If you’re on one of our full Canyon or upper Canyon trips you’ll be passing under Navajo Bridge on your first day. A bit of fun history on the bridge:
In the late 1800s, the only place to cross the mighty Colorado River in the Utah/Arizona area was in Glen Canyon where a small ferry was established by John D. Lee. This was really the only place in some 800 miles for people to easily cross the river. In the 1920s, it was decided that a bridge needed to be built over the river to replace the ferry. In 1929, the bridge was opened to traffic making it, at the time, the highest steel arch bridge in the world. As Prohibition was in effect during that time, a bottle of ginger ale was used to christen the new bridge.
Over the decades, the amount of traffic on the bridge increased as did the size of the passenger vehicles and trucks using it daily. After 66 years, the decision was made to replace the bridge and build a new one directly next to it. The historic bridge was preserved as a pedestrian bridge to allow guests to safely view the river.

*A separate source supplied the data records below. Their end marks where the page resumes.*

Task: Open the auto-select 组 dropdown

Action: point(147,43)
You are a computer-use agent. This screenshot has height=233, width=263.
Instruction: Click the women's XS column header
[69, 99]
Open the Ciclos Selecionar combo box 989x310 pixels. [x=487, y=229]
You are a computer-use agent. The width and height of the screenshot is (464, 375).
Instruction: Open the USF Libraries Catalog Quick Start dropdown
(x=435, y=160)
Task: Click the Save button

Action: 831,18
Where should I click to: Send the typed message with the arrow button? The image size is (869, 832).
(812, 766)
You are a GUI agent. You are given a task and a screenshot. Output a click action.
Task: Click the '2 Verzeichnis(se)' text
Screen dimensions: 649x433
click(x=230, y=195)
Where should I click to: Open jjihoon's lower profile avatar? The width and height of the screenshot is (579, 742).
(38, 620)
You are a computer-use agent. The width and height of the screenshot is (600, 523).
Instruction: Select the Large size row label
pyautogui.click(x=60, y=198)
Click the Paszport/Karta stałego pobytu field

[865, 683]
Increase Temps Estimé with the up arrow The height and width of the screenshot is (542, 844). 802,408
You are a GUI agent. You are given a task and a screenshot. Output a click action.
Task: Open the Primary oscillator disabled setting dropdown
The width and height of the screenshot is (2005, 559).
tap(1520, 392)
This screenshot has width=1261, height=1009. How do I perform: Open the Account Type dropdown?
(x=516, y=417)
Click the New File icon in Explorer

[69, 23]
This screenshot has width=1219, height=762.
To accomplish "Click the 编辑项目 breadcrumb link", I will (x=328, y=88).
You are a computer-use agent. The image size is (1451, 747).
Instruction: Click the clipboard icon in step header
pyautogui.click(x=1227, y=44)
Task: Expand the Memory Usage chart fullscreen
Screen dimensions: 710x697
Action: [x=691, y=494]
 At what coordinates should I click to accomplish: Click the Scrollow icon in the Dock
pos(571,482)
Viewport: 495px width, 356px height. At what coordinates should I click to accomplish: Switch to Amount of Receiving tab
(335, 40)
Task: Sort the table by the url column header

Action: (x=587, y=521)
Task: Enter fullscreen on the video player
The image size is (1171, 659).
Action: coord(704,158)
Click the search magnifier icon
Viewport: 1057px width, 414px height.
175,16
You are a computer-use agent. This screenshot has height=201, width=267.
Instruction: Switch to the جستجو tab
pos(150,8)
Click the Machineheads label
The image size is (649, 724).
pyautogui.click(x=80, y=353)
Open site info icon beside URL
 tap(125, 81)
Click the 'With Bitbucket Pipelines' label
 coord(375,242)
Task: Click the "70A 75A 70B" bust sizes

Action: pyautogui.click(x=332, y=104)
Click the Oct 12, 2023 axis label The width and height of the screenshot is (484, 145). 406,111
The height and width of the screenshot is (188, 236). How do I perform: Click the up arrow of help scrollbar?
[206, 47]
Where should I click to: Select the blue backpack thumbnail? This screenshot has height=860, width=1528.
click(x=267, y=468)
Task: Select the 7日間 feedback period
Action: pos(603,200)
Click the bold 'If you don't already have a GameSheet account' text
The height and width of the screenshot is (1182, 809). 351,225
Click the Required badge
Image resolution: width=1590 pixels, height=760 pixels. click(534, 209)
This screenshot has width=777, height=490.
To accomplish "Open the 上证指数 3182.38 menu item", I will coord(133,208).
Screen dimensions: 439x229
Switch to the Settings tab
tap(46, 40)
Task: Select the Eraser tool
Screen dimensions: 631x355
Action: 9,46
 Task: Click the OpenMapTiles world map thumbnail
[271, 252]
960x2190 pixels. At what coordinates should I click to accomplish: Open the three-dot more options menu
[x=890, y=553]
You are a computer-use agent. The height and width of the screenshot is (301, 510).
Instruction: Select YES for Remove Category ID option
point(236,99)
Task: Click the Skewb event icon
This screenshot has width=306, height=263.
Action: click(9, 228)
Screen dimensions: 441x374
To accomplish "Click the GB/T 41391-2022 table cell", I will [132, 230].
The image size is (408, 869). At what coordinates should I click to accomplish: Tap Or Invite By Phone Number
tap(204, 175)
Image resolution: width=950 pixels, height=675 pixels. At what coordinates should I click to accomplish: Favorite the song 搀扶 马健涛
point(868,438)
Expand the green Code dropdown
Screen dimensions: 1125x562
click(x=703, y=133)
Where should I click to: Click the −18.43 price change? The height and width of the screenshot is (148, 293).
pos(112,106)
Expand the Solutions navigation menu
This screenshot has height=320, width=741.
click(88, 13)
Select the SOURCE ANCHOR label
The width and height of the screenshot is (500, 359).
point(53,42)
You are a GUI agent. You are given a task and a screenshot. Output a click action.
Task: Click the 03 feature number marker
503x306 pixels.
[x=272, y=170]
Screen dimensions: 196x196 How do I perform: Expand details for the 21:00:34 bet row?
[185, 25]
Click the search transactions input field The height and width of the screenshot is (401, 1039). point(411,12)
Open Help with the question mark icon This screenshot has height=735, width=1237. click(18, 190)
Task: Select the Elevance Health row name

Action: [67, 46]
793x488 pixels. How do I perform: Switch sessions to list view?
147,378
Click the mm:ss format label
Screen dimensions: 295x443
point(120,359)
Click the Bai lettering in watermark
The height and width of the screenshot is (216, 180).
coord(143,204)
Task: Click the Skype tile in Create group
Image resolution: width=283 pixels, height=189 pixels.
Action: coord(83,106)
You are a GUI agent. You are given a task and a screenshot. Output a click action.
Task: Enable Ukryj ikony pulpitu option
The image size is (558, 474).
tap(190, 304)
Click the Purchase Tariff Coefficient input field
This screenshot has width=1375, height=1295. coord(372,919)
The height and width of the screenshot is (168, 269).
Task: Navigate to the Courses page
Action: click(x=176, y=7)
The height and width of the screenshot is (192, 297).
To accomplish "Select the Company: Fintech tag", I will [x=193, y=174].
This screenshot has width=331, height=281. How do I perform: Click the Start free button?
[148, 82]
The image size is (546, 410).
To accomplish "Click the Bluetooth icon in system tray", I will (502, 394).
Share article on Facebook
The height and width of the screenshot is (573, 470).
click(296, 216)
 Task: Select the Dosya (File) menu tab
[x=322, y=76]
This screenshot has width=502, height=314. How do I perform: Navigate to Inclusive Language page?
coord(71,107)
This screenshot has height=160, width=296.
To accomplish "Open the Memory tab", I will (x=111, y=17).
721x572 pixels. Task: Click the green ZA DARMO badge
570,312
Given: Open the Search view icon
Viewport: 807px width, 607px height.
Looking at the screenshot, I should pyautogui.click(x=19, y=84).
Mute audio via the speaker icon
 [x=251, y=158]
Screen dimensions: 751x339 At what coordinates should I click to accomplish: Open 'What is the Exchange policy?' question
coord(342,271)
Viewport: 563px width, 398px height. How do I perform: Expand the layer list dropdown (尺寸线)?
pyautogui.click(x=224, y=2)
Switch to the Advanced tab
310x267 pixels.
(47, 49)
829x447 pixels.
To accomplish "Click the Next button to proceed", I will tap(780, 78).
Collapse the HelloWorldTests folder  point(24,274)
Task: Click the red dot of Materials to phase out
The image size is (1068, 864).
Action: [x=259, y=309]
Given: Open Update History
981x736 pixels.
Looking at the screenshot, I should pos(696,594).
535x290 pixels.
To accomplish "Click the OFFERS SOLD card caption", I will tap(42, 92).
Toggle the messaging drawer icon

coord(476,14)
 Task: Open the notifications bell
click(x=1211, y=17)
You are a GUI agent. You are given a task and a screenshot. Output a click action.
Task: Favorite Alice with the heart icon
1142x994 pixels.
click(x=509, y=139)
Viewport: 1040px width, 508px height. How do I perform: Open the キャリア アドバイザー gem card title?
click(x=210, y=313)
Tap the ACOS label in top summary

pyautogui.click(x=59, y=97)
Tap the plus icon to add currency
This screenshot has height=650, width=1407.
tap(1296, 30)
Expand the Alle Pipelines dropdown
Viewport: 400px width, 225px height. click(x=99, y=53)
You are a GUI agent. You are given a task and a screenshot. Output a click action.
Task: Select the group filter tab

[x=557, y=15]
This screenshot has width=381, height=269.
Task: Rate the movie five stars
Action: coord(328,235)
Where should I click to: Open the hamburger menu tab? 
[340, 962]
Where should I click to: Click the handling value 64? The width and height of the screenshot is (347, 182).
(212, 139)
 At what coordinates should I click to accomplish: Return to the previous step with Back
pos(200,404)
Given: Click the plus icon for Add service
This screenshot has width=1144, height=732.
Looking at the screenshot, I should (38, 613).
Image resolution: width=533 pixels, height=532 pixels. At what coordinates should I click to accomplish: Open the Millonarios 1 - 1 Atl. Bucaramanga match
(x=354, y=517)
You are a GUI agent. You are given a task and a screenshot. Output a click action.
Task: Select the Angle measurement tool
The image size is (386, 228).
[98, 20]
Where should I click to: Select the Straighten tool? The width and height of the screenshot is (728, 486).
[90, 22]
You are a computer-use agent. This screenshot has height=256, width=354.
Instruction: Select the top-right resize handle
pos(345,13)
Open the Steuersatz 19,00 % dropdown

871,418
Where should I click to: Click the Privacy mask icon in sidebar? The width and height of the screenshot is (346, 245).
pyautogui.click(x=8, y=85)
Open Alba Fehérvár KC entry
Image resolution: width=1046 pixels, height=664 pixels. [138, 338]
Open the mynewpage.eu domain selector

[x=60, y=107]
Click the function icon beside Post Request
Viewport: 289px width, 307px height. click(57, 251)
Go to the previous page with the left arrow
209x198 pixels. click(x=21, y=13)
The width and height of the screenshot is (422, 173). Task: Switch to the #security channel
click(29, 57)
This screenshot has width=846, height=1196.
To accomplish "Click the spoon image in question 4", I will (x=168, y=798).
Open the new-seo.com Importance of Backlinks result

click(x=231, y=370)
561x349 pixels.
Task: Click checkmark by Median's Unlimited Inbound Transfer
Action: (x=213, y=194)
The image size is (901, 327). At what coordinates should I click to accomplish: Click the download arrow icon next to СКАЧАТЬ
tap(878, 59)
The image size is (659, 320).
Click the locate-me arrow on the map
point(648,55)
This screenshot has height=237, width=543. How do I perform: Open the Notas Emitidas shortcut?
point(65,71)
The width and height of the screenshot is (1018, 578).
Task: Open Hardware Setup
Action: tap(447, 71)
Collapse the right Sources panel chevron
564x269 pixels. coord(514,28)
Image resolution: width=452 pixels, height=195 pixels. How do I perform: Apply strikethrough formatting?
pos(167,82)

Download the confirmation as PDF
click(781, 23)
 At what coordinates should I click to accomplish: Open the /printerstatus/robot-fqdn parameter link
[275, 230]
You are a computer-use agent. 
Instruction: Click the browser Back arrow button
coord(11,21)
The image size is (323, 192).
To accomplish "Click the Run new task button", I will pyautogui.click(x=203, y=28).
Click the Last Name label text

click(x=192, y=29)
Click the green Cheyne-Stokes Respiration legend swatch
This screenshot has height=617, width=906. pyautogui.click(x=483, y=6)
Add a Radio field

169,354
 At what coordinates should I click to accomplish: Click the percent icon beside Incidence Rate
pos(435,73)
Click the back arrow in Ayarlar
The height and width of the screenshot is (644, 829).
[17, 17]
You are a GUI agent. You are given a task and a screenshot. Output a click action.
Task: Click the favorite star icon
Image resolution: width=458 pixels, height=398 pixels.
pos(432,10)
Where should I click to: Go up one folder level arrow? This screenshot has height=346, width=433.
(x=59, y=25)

In the early 1990s, construction on the new bridge began and was finished in 1995. As construction took over two years, the workers had to figure out a way to protect the thousands of rafters that would pass under the site. A net was strung under the bridge as a way to catch falling debris.
Keeping in the tradition of interesting christening, this second bridge was christened with none other a bucket of chilly Colorado River water.